In a significant stride towards enhancing genetic manipulation techniques for Bacillus strains, a team of researchers led by Wei Quan from the College of Horticulture and Plant Protection at Inner Mongolia Agricultural University has developed an efficient electrotransformation method. Published in the journal *Applied Microbiology and Biotechnology*, this study focuses on optimizing transformation conditions for three Bacillus species: *Bacillus amyloliquefaciens YN-J3*, *Bacillus velezensis JN-Y2*, and *Bacillus subtilis S-16*.
Bacillus strains are pivotal in food fermentation and plant disease control, making efficient transformation methods crucial for their genetic manipulation. The researchers employed orthogonal experiments combined with response surface analysis to fine-tune transformation parameters. Their findings revealed that the optimal conditions for *B.a YN-J3* and *B.v JN-Y2* included an OD600 of 0.70, a competent cell volume of 91 μL, a plasmid concentration of 1040 ng·μL⁻1, and a field strength of 18.1 kV·cm⁻1. For *B.s S-16*, the optimal parameters were slightly different: an OD600 of 0.71, a competent cell volume of 92 μL, a plasmid concentration of 1052 ng·μL⁻1, and a field strength of 18.2 kV·cm⁻1.
Under these optimized conditions, the transformation efficiencies soared to 22,198.33 CFU·μg⁻1 DNA for *B.a YN-J3*, 24,498.67 CFU·μg⁻1 DNA for *B.v JN-Y2*, and 23,305.00 CFU·μg⁻1 DNA for *B.s S-16*. The researchers also discovered that treating cells with 50 mg/mL glycine significantly boosted transformation efficiency by 40, 36, and 24 times for *B.a YN-J3*, *B.v JN-Y2*, and *B.s S-16*, respectively.
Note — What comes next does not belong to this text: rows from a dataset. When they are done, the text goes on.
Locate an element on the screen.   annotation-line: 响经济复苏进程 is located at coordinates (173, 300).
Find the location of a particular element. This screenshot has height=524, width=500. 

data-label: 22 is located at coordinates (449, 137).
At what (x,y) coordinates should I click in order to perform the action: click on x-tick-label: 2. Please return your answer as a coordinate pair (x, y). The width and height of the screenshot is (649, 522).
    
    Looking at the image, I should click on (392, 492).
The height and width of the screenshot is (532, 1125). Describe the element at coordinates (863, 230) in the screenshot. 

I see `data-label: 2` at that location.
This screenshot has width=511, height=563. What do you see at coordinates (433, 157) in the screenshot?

“We were astonished by the dramatic increase in transformation efficiency when we introduced glycine treatment,” said Wei Quan, the lead author of the study. “This finding opens up new possibilities for genetic engineering in Bacillus strains, which are vital for agricultural and industrial applications.”
The implications of this research are far-reaching for the agriculture sector. Efficient genetic manipulation of Bacillus strains can lead to the development of more robust and effective biopesticides and biofertilizers. These advancements can enhance crop protection and productivity, ultimately contributing to sustainable agriculture practices.
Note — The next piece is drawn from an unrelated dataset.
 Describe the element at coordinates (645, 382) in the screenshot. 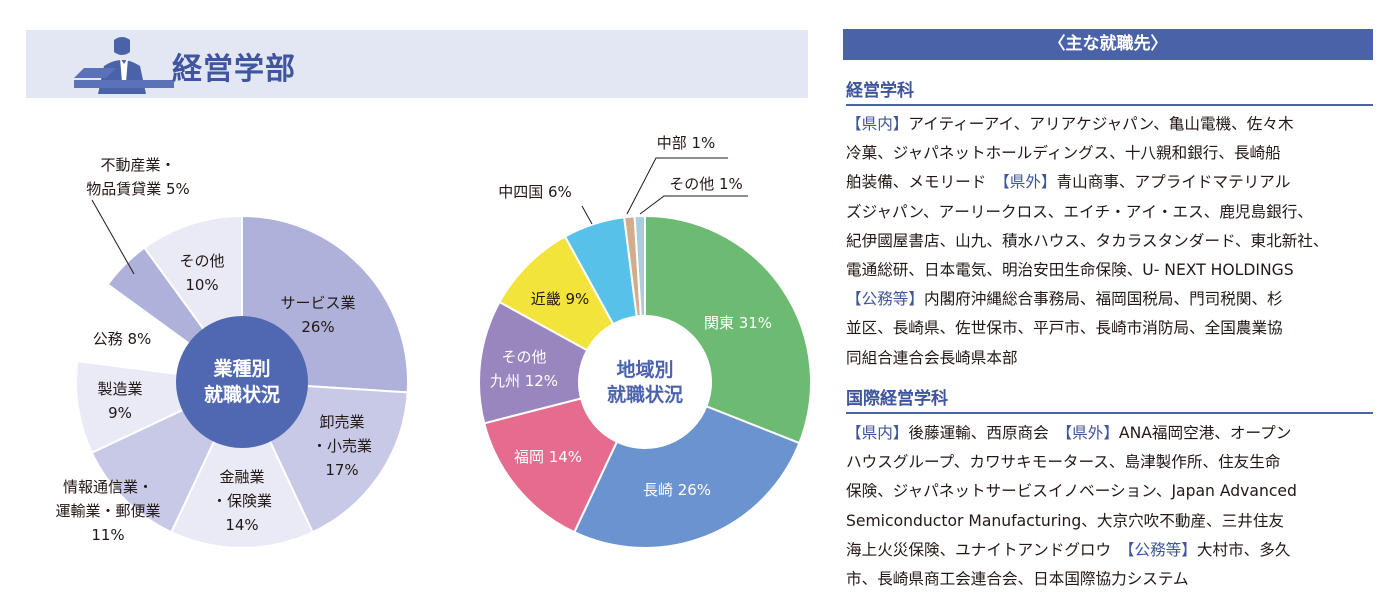

I see `region-center-label: 地域別就職状況` at that location.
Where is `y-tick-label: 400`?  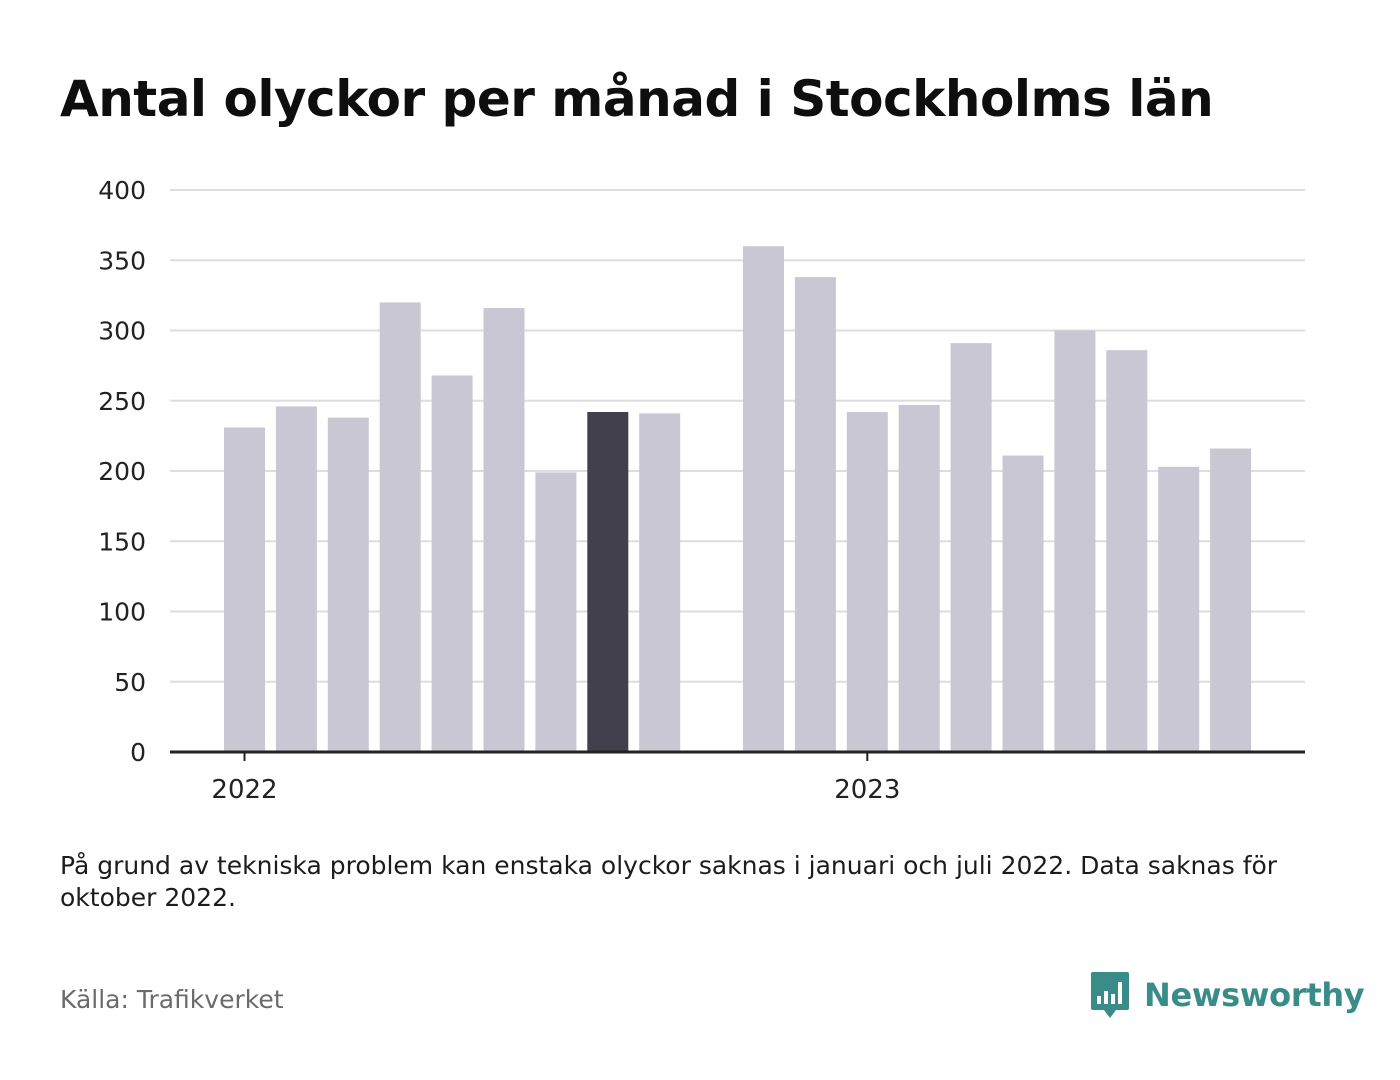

“This study not only provides a stable and efficient electroporation transformation system but also paves the way for future developments in genetic engineering of Bacillus strains,” added Quan. “The combination of optimized transformation conditions and glycine treatment offers a powerful tool for researchers and industry professionals alike.”
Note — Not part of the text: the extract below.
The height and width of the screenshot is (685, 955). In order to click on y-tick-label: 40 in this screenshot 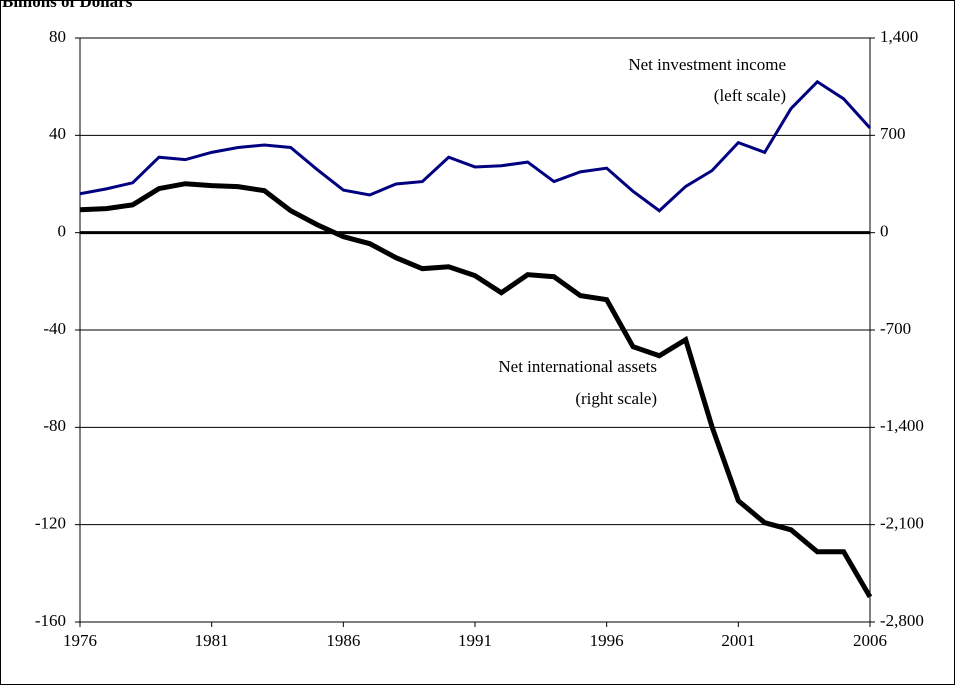, I will do `click(58, 134)`.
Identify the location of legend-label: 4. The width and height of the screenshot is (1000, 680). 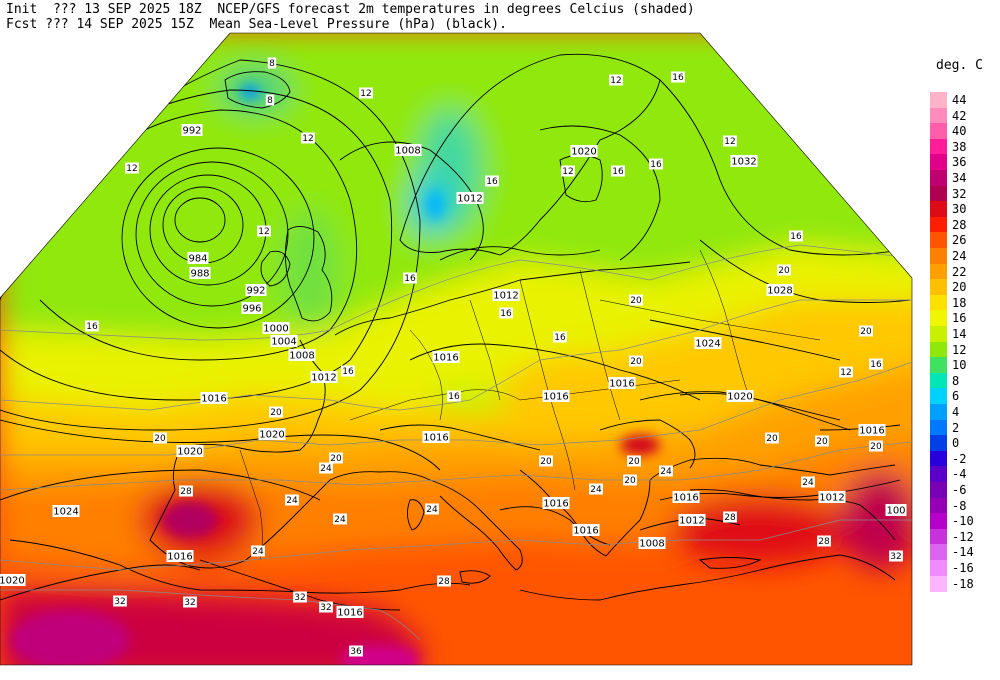
(956, 412).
The research, published in *Applied Microbiology and Biotechnology*, represents a significant leap forward in the field of agritech, promising to revolutionize the way we approach plant disease control and food fermentation. As the agricultural industry continues to evolve, such innovations will be crucial in meeting the growing demands for sustainable and efficient food production.